Verifying the core capacities at airports and ports

An initial assessment of New Zealand’s international points of entry against the IHR core capacity requirements was undertaken in 2012 and 2013. Local public health units, identified as competent authorities under the IHR, led the detailed assessment process for the international airports and seaports in their jurisdictions.

Following the initial designation assessment an annual verification process was introduced. Each point of entry is assessed to confirm the core capacities are being maintained. Local public health units lead this process and report their findings to the Ministry by submitting an annual border health report. To inform these reports, public health units conduct a verification assessment of the core capacities. The assessment includes a range of activities including:

  • gathering updated evidence to confirm the core capacities are being maintained
  • checking progress on any matters requiring improvements from the previous year’s verification
  • undertaking training
  • testing and exercising public health planning and contingency plans for emergency events
  • maintaining stakeholder relationships – for example, through briefings and meetings.

Annual verification reports are submitted to the Ministry in January each year. The Ministry then collates and analyses the information provided from across the country. If significant shortcomings are identified, or key learnings found that would be of value to other ports or airports, then this information is communicated to public health units. The Ministry then provides an annual report to the World Health Organization on the status of New Zealand international points of entry.

New Zealand’s IHR-designated international airports and seaports

These are the airports and ports in New Zealand currently designated under the IHR.

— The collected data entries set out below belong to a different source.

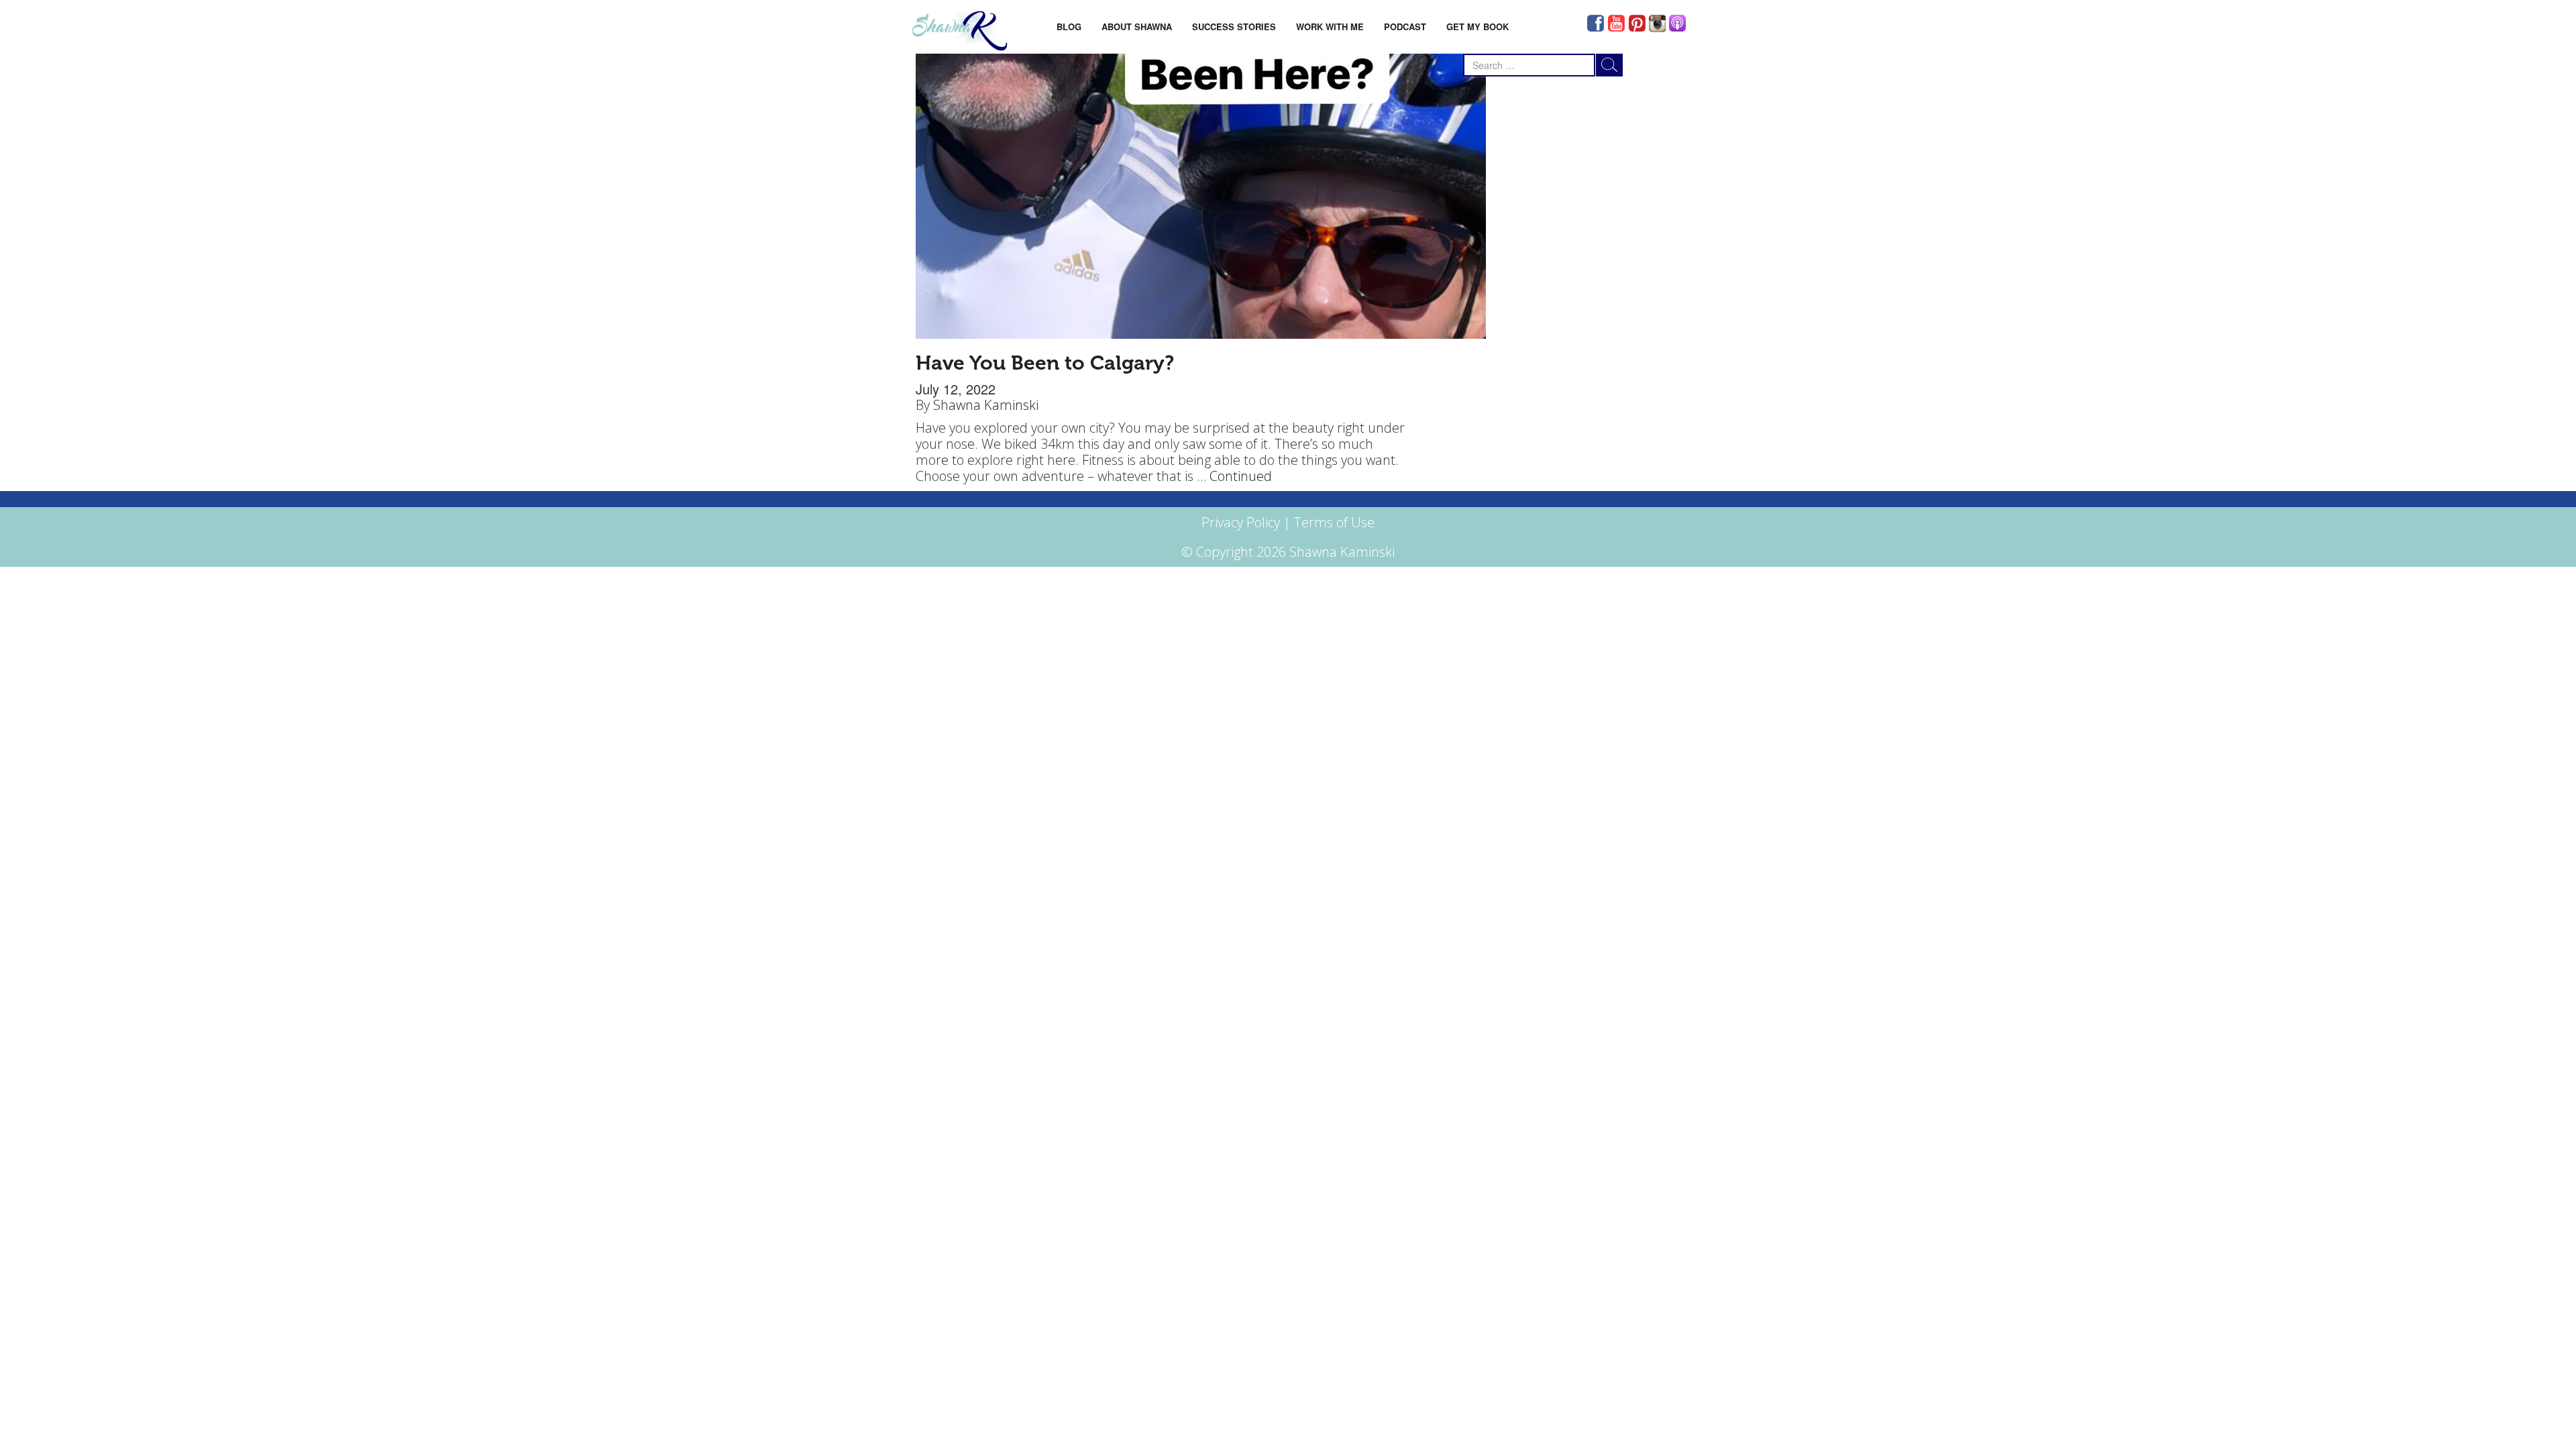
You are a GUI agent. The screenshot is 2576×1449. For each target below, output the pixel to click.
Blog (1069, 26)
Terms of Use (1334, 522)
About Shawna (1137, 26)
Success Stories (1234, 26)
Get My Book (1477, 26)
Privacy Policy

  • Auckland International Airport
  • Christchurch International Airport
  • Wellington International Airport
  • Dunedin International Airport
  • Whenuapai Air Base
  • Ohakea Air Base.

International ports

  • Centreport (Wellington)
  • Eastland Port Limited (Gisborne)
  • Lyttleton Port of Christchurch
  • Northport (Whangarei)
  • Marsden Point
  • Opua (Bay of Islands)
  • Ports of Auckland Limited
  • Port Marlborough (Picton)
  • Port of Napier Limited
  • Port Nelson Limited
  • Port Otago (Port Chalmers and Port of Dunedin)
  • Port Taranaki (New Plymouth)
  • Port of Tauranga
  • PrimePort (Timaru)
  • South Port NZ Limited (Bluff).

A list of New Zealand sea ports that can issue ship sanitation certificates (including those that are not IHR-designated ports) is available at Ship Sanitation Certification system.